Trump attempted to end this shameful policy by halting the largely unsuccessful drive of the CIA to recruit and train “vetted” insurgents — most of whom are against the Russian-supported government rather than Daesh.

Trump’s insistence on focusing on Daesh is welcome, but he must soon shift the attention of the US military to Jabhat.

The takfiri challenge in Syria and Iraq does not end with victory over Daesh. Indeed, Al Qaeda’s spawn are as dangerous as Daesh, for, their agenda is not only establishing and maintaining 

a false “caliphate” in Syria and Iraq, but also converting Muslims to the takfiri ideology, the very same goal adopted by Daesh.

Trump proved to be self-seeking, erratic and unreliable during his 194 days in office and has, unfortunately, surrounded himself with generals who fought in Iraq and millionaire businessmen.

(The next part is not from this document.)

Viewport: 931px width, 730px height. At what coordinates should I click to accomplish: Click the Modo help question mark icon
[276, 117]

These men are rabidly anti-Iran, the key regional power involved in the Syrian conflict, and do not want to see Tehran exploit its support for the Syria government as a means to extend its influence to Syria as it has done in Iraq, thanks to George W. Bush’s installation of a pro-Iranian Shiite fundamentalist regime in Baghdad.

Syria is not Iraq.

Unlike Iraq, the majority of Syrians are Sunni, rather than Shiite. Syrian Sunnis and others can be counted on to resist Iranian advances because they are accustomed to a government that, although portrayed in the West as dominated by the country’s Alawite minority, is multiconfessional and secular.

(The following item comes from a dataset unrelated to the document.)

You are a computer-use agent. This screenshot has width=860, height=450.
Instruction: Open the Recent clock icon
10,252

Trump’s anti-Iran advisers may not believe Syrians would reject Tehran’s interference in post-war Syrian domestic and external affairs and extend US support to Sunni opponents of the current government.

However, the Sunnis Trumpites are likely to support would be takfiris or Muslim Brotherhood members, whose very presence in Syria would perpetuate a conflict that has gone on far too long.

By adopting punitive measures against Moscow, rather than cooperating with Russia in Syria, US cold warrior politicians may also hope to reduce Russia’s role in Syria and this troubled and strategic region.

However, Russia has already staked its claim to permanent military bases on the Syrian Mediterranean coast as its reward for providing arms and air cover for Syrian loyalist forces.

 

Furthermore, by playing a determining role in winding down the Syrian war, Russia will assume an influential role in the region, a position Moscow lost when the Soviet Union collapsed.